つまり二度見せ場があるので、今後の話がテレビアニメで展開される場合に映画のトピックスを担える鬼は猗窩座だけ。
猗窩座の存在により、無限列車編はテレビアニメの劇場版ならではの話題性を内包することができました。
炭治郎の物語としての無限列車編
もう一つの劇場版ならではのトピックスが炎柱・煉獄杏寿郎の活躍です。
ご存知のように、煉獄は鬼殺隊の柱の中で最初の戦死者になります。だからこそ、本作は彼の過去から最期の瞬間までが描かれる煉獄が主役の話でもありました。
言うまでもなく本当の主役は炭治郎ですが、終盤の猗窩座との戦いに炭治郎は参戦出来ない。
これがもし無限列車編がテレビアニメで製作されていたら、恐らく複数話に渡って構成されるであろう猗窩座戦で炭治郎の存在感が薄れてしまいます。
しかし無限列車編は夢からの脱出を通して描かれる過去との決別と、煉獄の死を通して描かれる炭治郎の新たな決意の物語です。
魘夢も猗窩座も煉獄も、全ては炭治郎のためにあらねばなりませんでした。
無限列車編が最初から最後まで炭治郎の物語としてのテンポを失わずにすんだのも、映画という一本の作品としての構成ならではと思います。
時代に響く煉獄のメッセージ
無限列車編の情報がはじめて出たのは、2019年のテレビアニメ版の最終回。
その時は2020年に日本を襲う暗い出来事を誰も予想できませんでした。
ですが、そうした時代だからこそ煉獄が命を懸けて伝える最後の言葉に涙した人も多いのではないでしょうか。
生活の変化の中で、それまでの自分が持っていたものと別れを告げなければならなかった方もおられると思います。
それは仕事だったり、生活の場所であったり。
まるで夢の中で家族との幸せから決別せねばならなかった炭治郎のように。
それでも、それを受け入れて生きていかなければならない。認めるのが辛い煉獄の死を受け入れた鬼殺隊の面々のように。
誰の人生であっても確実な安心などないと、誰もが突き付けられた今。
過酷な最期を迎えながら、炎のような心を失わず生きることへの真摯なメッセージを伝えた煉獄。
まったく偶発的なものではありますが、映画という話題性のあるコンテンツで今の時代に煉獄の姿が描かれたこと。
これこそ無限列車編が映画として公開された最大の意味だと、個人的には思います。
感想
劇場版にありがちなオリジナルキャラクターや要素を付け加えず、あくまで原作を元にして高クオリティの作品を目指された本作。

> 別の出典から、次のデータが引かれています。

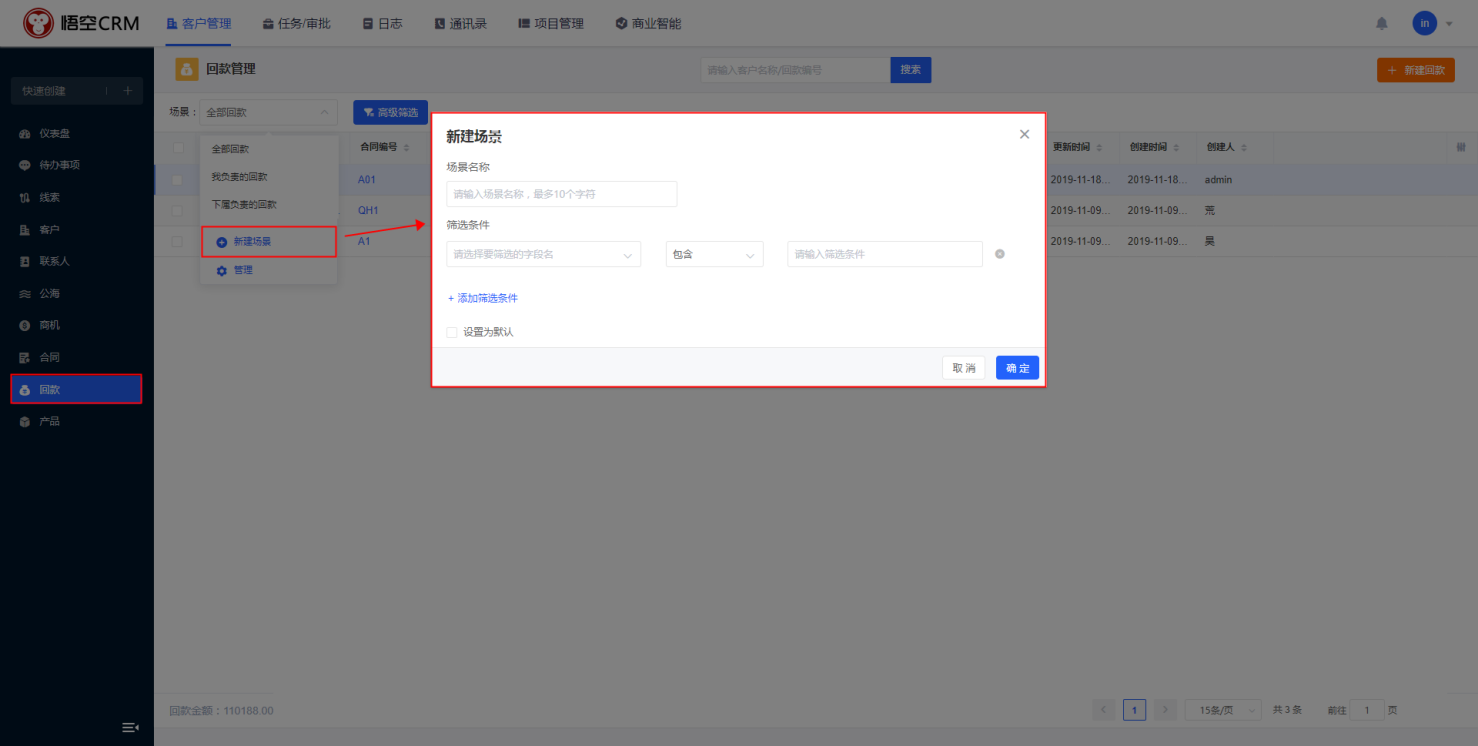Enable the 设置为默认 checkbox

(x=452, y=332)
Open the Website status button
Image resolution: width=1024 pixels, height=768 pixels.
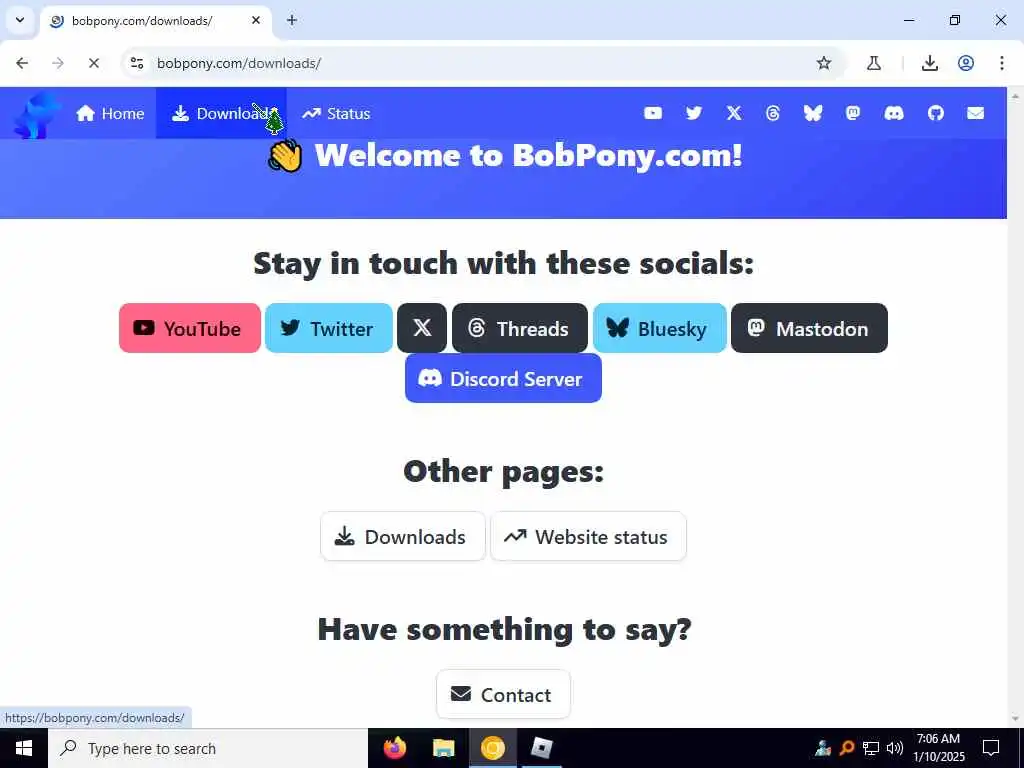point(588,537)
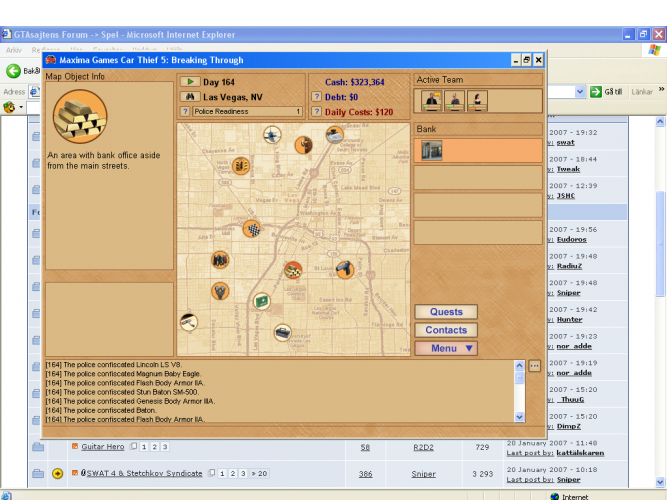The image size is (667, 500).
Task: Select the pistol gun shop map icon
Action: tap(344, 269)

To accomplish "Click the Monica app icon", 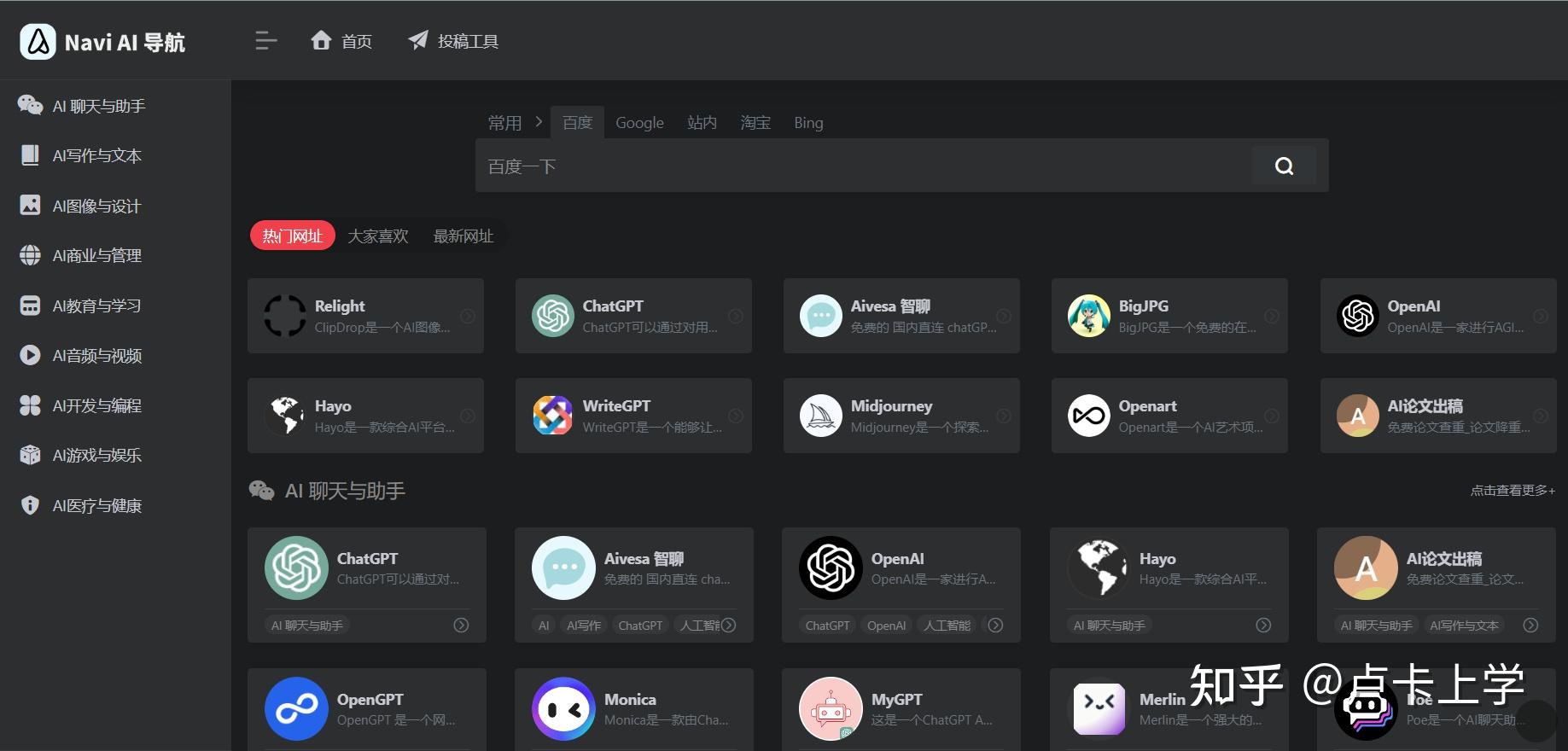I will pos(563,708).
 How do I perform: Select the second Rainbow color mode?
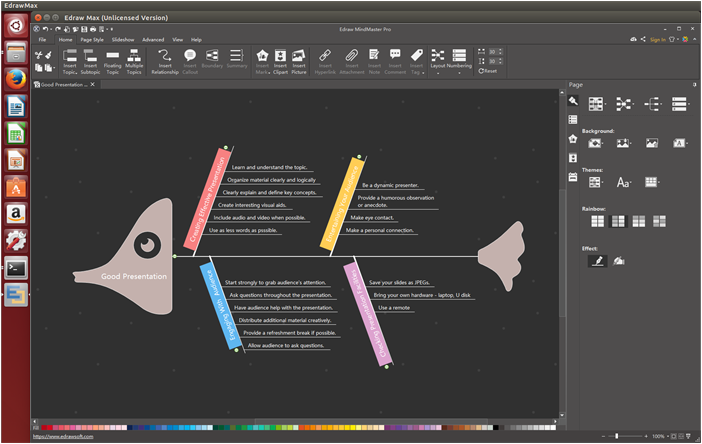click(617, 221)
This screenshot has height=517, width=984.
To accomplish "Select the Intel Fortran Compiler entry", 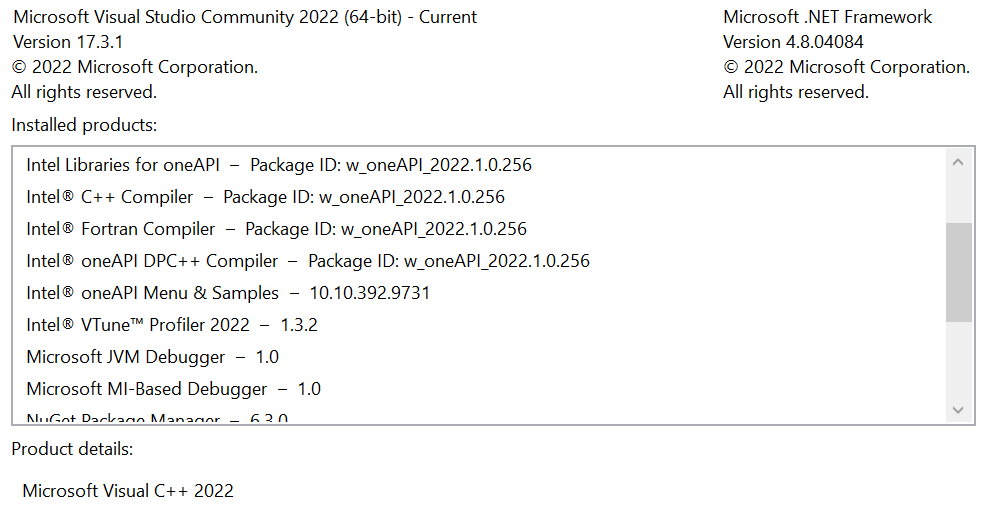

本当にスクリーンで観る「映画」に相応しい素晴らしい作品でした。
まるで刀鍛冶職人が研ぎ澄ました刀のように、映像・音楽・演技といった全てが洗練された映画です。
そして、鑑賞後に改めて感じたのは原作の持つ魅力。
例え先がわかっていても早くこの先が観たい、そう思える力強さに溢れた作品でした。